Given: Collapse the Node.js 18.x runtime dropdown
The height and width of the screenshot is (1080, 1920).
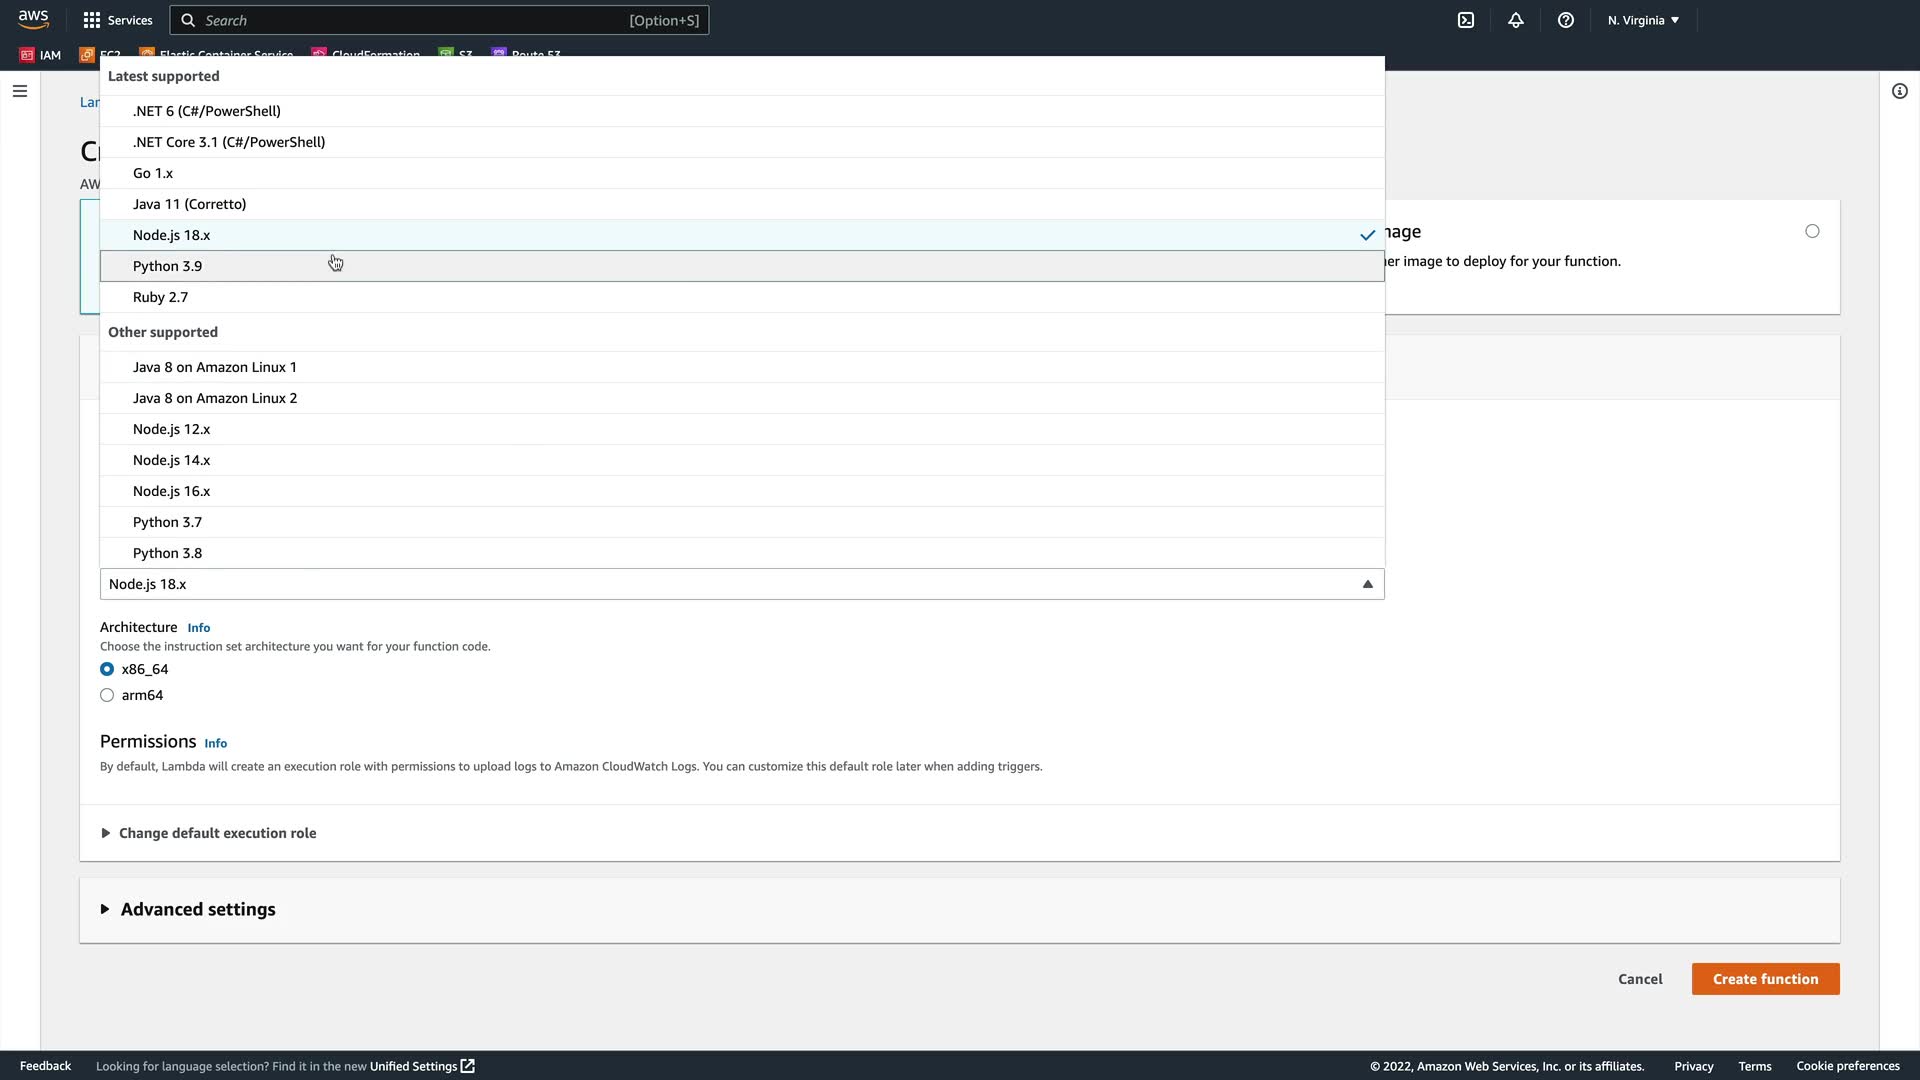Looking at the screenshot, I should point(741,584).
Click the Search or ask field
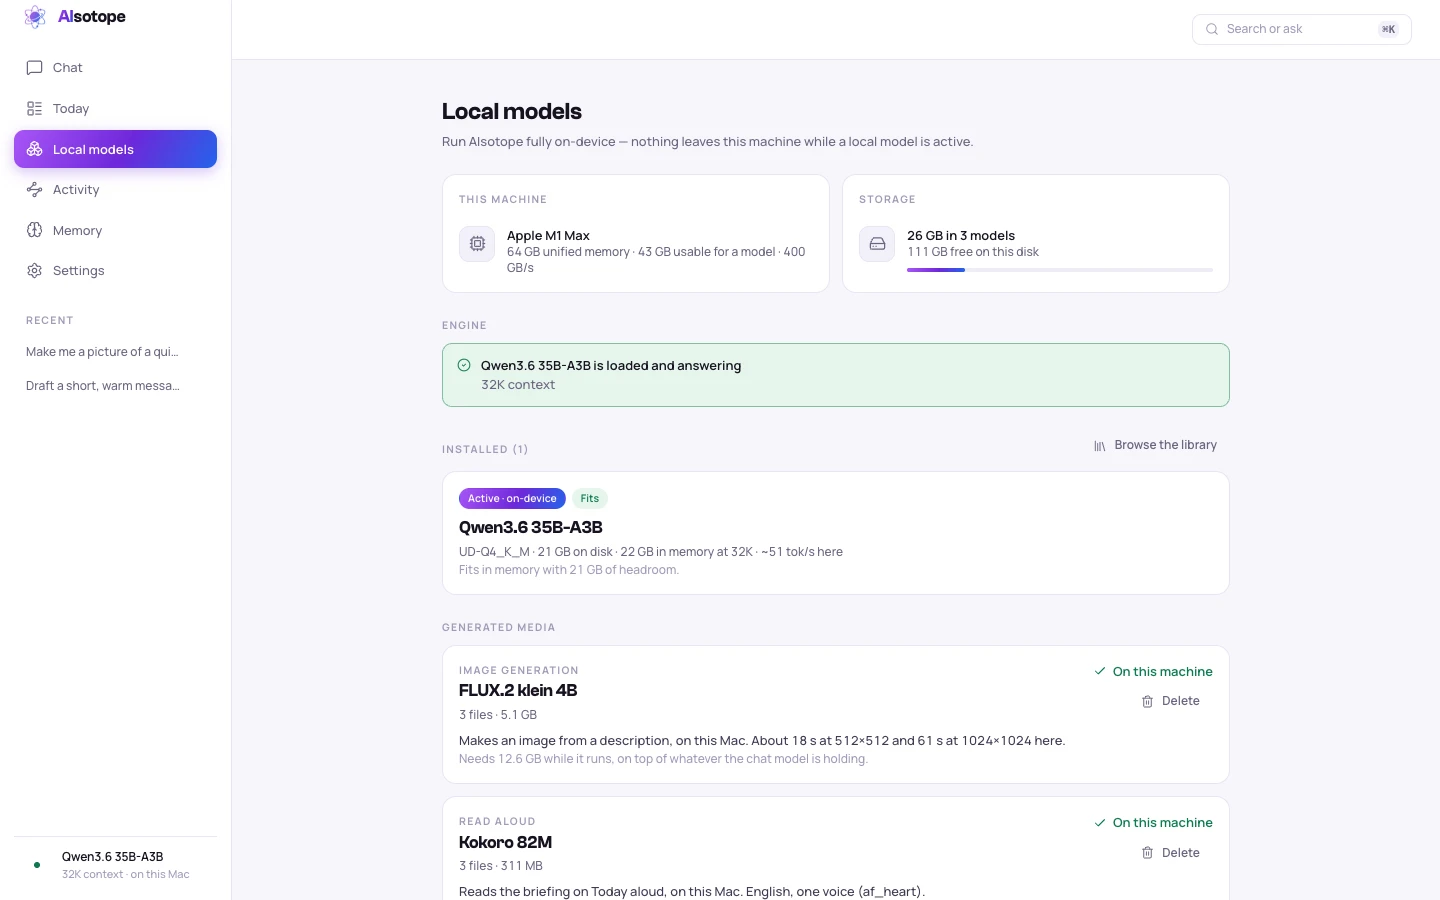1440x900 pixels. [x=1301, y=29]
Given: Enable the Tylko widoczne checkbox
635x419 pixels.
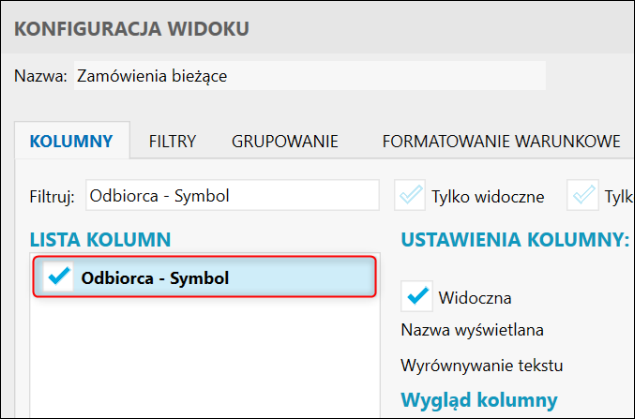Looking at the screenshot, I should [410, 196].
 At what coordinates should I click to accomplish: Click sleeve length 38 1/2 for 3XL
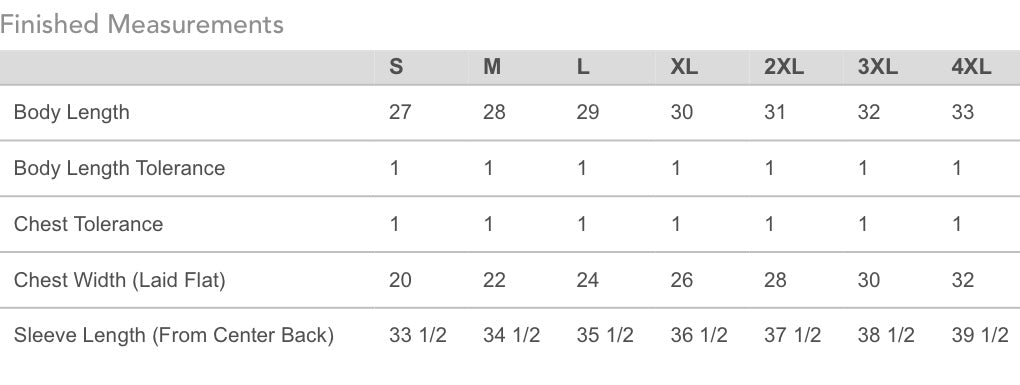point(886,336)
^^^^
# Task requirements
Reproduce word for word the stretch of the entries from the line containing "Click the Search or ask field" through the end of the entries, leaving out the pictures.

# The answer
Click the Search or ask field
1440x900 pixels. [x=1301, y=29]
Given: Enable the Tylko widoczne checkbox
635x419 pixels.
Looking at the screenshot, I should [410, 196].
 At what coordinates should I click to accomplish: Click sleeve length 38 1/2 for 3XL
point(886,336)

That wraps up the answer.